▶ [EXERCISE]:
What you give back should match the records word for word.

(Dataset entries)
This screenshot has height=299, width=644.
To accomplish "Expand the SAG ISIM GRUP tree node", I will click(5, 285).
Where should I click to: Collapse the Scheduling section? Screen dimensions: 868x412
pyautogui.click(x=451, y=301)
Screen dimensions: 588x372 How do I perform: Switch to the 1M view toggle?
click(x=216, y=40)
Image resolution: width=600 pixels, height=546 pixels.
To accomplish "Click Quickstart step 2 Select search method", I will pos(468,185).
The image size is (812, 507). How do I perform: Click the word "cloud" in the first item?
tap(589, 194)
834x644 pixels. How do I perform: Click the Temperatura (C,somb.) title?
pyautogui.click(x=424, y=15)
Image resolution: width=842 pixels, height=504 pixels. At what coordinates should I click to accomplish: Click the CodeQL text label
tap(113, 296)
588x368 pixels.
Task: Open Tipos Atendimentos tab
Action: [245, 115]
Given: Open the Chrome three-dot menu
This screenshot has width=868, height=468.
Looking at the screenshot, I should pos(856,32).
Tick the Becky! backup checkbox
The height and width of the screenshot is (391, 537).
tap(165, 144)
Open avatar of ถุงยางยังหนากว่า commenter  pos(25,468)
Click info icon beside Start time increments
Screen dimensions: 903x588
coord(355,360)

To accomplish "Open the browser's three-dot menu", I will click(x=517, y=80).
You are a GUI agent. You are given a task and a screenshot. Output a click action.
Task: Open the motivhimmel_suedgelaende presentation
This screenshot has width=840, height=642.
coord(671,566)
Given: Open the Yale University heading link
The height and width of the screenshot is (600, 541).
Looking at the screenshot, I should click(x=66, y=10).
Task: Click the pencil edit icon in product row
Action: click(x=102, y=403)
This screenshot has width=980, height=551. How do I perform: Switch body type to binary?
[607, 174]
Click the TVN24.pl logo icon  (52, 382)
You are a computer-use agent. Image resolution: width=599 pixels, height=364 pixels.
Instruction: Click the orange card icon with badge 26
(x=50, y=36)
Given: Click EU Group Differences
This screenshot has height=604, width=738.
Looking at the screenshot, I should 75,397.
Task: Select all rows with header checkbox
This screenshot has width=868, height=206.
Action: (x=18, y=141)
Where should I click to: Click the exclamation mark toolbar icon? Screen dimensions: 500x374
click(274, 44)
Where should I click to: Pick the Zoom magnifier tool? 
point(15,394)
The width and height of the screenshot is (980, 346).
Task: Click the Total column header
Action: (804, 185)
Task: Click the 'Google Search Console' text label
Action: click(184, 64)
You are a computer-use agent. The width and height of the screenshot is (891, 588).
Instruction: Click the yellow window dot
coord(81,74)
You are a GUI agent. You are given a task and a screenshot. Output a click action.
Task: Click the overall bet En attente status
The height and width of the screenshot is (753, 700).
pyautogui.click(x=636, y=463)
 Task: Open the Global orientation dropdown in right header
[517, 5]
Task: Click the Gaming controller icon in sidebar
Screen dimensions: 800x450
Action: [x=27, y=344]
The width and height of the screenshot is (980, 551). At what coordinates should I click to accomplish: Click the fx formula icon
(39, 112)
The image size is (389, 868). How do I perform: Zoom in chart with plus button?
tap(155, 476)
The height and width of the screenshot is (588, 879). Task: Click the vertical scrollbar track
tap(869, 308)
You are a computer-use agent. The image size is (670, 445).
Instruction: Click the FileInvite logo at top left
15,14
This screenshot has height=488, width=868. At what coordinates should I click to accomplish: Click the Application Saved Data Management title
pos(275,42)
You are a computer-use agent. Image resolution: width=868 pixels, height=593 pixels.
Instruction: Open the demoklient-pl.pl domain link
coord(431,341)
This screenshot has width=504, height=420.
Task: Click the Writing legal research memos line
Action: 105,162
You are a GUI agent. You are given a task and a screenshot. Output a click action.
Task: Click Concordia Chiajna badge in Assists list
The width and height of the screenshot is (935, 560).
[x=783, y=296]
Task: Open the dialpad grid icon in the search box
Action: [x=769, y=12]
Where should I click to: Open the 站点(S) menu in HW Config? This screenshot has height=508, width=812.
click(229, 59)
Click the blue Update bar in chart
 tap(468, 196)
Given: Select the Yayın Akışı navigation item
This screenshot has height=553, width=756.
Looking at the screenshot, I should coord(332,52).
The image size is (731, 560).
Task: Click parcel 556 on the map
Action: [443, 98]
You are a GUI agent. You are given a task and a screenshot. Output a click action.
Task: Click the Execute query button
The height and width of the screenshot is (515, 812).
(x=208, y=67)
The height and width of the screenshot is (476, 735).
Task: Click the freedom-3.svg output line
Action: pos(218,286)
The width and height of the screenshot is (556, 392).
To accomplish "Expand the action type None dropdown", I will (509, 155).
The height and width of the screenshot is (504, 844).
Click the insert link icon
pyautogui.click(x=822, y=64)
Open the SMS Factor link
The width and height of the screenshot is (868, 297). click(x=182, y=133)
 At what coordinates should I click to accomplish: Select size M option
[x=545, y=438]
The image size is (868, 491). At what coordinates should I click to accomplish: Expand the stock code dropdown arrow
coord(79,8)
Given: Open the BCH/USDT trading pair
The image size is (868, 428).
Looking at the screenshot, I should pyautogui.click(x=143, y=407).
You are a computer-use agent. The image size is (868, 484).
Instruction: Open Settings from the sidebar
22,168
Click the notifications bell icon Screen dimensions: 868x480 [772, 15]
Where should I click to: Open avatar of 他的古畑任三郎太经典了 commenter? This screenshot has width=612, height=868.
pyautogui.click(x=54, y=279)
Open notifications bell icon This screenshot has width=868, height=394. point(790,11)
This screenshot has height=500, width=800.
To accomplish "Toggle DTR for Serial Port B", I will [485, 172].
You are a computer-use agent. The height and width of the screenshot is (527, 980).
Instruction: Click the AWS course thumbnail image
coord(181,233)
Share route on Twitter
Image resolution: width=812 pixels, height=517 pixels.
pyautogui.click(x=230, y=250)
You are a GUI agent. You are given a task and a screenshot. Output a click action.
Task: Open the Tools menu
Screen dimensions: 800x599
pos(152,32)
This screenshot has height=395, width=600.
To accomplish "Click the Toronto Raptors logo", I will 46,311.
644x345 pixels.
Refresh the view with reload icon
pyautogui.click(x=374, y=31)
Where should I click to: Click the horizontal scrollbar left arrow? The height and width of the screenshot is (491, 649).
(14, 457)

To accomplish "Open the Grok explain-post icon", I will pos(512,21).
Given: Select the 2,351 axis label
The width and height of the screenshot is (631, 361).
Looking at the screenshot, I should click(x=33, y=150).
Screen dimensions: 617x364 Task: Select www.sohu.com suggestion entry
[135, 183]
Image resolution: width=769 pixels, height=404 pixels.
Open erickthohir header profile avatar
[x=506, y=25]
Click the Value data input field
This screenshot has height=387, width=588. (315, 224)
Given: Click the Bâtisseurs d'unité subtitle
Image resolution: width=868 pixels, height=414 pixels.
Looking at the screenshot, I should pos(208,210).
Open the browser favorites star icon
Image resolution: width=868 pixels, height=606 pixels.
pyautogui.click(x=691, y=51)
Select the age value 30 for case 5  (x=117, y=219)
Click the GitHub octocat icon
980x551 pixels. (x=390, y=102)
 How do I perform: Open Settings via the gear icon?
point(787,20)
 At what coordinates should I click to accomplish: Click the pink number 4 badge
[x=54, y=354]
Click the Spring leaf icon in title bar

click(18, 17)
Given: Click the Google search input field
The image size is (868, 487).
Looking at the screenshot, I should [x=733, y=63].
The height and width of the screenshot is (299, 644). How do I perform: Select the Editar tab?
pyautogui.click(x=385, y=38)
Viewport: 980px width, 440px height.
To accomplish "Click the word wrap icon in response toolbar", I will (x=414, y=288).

▶ [EXERCISE SOLUTION]:
This screenshot has height=299, width=644.
To accomplish "Expand the SAG ISIM GRUP tree node", I will click(5, 285).
Where should I click to: Collapse the Scheduling section? Screen dimensions: 868x412
pyautogui.click(x=451, y=301)
Screen dimensions: 588x372 How do I perform: Switch to the 1M view toggle?
click(x=216, y=40)
Image resolution: width=600 pixels, height=546 pixels.
To accomplish "Click Quickstart step 2 Select search method", I will pos(468,185).
The image size is (812, 507). How do I perform: Click the word "cloud" in the first item?
tap(589, 194)
834x644 pixels. How do I perform: Click the Temperatura (C,somb.) title?
pyautogui.click(x=424, y=15)
Image resolution: width=842 pixels, height=504 pixels. At what coordinates should I click to accomplish: Click the CodeQL text label
tap(113, 296)
588x368 pixels.
Task: Open Tipos Atendimentos tab
Action: [245, 115]
Given: Open the Chrome three-dot menu
This screenshot has width=868, height=468.
Looking at the screenshot, I should pos(856,32).
Tick the Becky! backup checkbox
The height and width of the screenshot is (391, 537).
tap(165, 144)
Open avatar of ถุงยางยังหนากว่า commenter  pos(25,468)
Click info icon beside Start time increments
Screen dimensions: 903x588
coord(355,360)

To accomplish "Open the browser's three-dot menu", I will click(x=517, y=80).
You are a GUI agent. You are given a task and a screenshot. Output a click action.
Task: Open the motivhimmel_suedgelaende presentation
This screenshot has width=840, height=642.
coord(671,566)
Given: Open the Yale University heading link
The height and width of the screenshot is (600, 541).
Looking at the screenshot, I should click(x=66, y=10).
Task: Click the pencil edit icon in product row
Action: click(x=102, y=403)
This screenshot has width=980, height=551. How do I perform: Switch body type to binary?
[607, 174]
Click the TVN24.pl logo icon  (52, 382)
You are a computer-use agent. Image resolution: width=599 pixels, height=364 pixels.
Instruction: Click the orange card icon with badge 26
(x=50, y=36)
Given: Click EU Group Differences
This screenshot has height=604, width=738.
Looking at the screenshot, I should 75,397.
Task: Select all rows with header checkbox
This screenshot has width=868, height=206.
Action: (x=18, y=141)
Where should I click to: Click the exclamation mark toolbar icon? Screen dimensions: 500x374
click(274, 44)
Where should I click to: Pick the Zoom magnifier tool? 
point(15,394)
The width and height of the screenshot is (980, 346).
Task: Click the Total column header
Action: (804, 185)
Task: Click the 'Google Search Console' text label
Action: click(184, 64)
You are a computer-use agent. The width and height of the screenshot is (891, 588).
Instruction: Click the yellow window dot
coord(81,74)
You are a GUI agent. You are given a task and a screenshot. Output a click action.
Task: Click the overall bet En attente status
The height and width of the screenshot is (753, 700).
pyautogui.click(x=636, y=463)
 Task: Open the Global orientation dropdown in right header
[517, 5]
Task: Click the Gaming controller icon in sidebar
Screen dimensions: 800x450
Action: [x=27, y=344]
The width and height of the screenshot is (980, 551). At what coordinates should I click to accomplish: Click the fx formula icon
(39, 112)
The image size is (389, 868). How do I perform: Zoom in chart with plus button?
tap(155, 476)
The height and width of the screenshot is (588, 879). Task: Click the vertical scrollbar track
tap(869, 308)
You are a computer-use agent. The image size is (670, 445).
Instruction: Click the FileInvite logo at top left
15,14
This screenshot has height=488, width=868. At what coordinates should I click to accomplish: Click the Application Saved Data Management title
pos(275,42)
You are a computer-use agent. Image resolution: width=868 pixels, height=593 pixels.
Instruction: Open the demoklient-pl.pl domain link
coord(431,341)
This screenshot has width=504, height=420.
Task: Click the Writing legal research memos line
Action: 105,162
You are a GUI agent. You are given a task and a screenshot. Output a click action.
Task: Click Concordia Chiajna badge in Assists list
The width and height of the screenshot is (935, 560).
[x=783, y=296]
Task: Open the dialpad grid icon in the search box
Action: [x=769, y=12]
Where should I click to: Open the 站点(S) menu in HW Config? This screenshot has height=508, width=812.
click(229, 59)
Click the blue Update bar in chart
 tap(468, 196)
Given: Select the Yayın Akışı navigation item
This screenshot has height=553, width=756.
Looking at the screenshot, I should coord(332,52).
The image size is (731, 560).
Task: Click parcel 556 on the map
Action: [443, 98]
You are a GUI agent. You are given a task and a screenshot. Output a click action.
Task: Click the Execute query button
The height and width of the screenshot is (515, 812).
(x=208, y=67)
The height and width of the screenshot is (476, 735).
Task: Click the freedom-3.svg output line
Action: pos(218,286)
The width and height of the screenshot is (556, 392).
To accomplish "Expand the action type None dropdown", I will (509, 155).
The height and width of the screenshot is (504, 844).
Click the insert link icon
pyautogui.click(x=822, y=64)
Open the SMS Factor link
The width and height of the screenshot is (868, 297). click(x=182, y=133)
 At what coordinates should I click to accomplish: Select size M option
[x=545, y=438]
The image size is (868, 491). At what coordinates should I click to accomplish: Expand the stock code dropdown arrow
coord(79,8)
Given: Open the BCH/USDT trading pair
The image size is (868, 428).
Looking at the screenshot, I should pyautogui.click(x=143, y=407).
You are a computer-use agent. The image size is (868, 484).
Instruction: Open Settings from the sidebar
22,168
Click the notifications bell icon Screen dimensions: 868x480 [772, 15]
Where should I click to: Open avatar of 他的古畑任三郎太经典了 commenter? This screenshot has width=612, height=868.
pyautogui.click(x=54, y=279)
Open notifications bell icon This screenshot has width=868, height=394. point(790,11)
This screenshot has height=500, width=800.
To accomplish "Toggle DTR for Serial Port B", I will [485, 172].
You are a computer-use agent. The height and width of the screenshot is (527, 980).
Instruction: Click the AWS course thumbnail image
coord(181,233)
Share route on Twitter
Image resolution: width=812 pixels, height=517 pixels.
pyautogui.click(x=230, y=250)
You are a GUI agent. You are given a task and a screenshot. Output a click action.
Task: Open the Tools menu
Screen dimensions: 800x599
pos(152,32)
This screenshot has height=395, width=600.
To accomplish "Click the Toronto Raptors logo", I will 46,311.
644x345 pixels.
Refresh the view with reload icon
pyautogui.click(x=374, y=31)
Where should I click to: Click the horizontal scrollbar left arrow? The height and width of the screenshot is (491, 649).
(14, 457)

To accomplish "Open the Grok explain-post icon", I will pos(512,21).
Given: Select the 2,351 axis label
The width and height of the screenshot is (631, 361).
Looking at the screenshot, I should click(x=33, y=150).
Screen dimensions: 617x364 Task: Select www.sohu.com suggestion entry
[135, 183]
Image resolution: width=769 pixels, height=404 pixels.
Open erickthohir header profile avatar
[x=506, y=25]
Click the Value data input field
This screenshot has height=387, width=588. (315, 224)
Given: Click the Bâtisseurs d'unité subtitle
Image resolution: width=868 pixels, height=414 pixels.
Looking at the screenshot, I should pos(208,210).
Open the browser favorites star icon
Image resolution: width=868 pixels, height=606 pixels.
pyautogui.click(x=691, y=51)
Select the age value 30 for case 5  (x=117, y=219)
Click the GitHub octocat icon
980x551 pixels. (x=390, y=102)
 How do I perform: Open Settings via the gear icon?
point(787,20)
 At what coordinates should I click to accomplish: Click the pink number 4 badge
[x=54, y=354]
Click the Spring leaf icon in title bar

click(18, 17)
Given: Click the Google search input field
The image size is (868, 487).
Looking at the screenshot, I should [x=733, y=63].
The height and width of the screenshot is (299, 644). How do I perform: Select the Editar tab?
pyautogui.click(x=385, y=38)
Viewport: 980px width, 440px height.
To accomplish "Click the word wrap icon in response toolbar", I will (x=414, y=288).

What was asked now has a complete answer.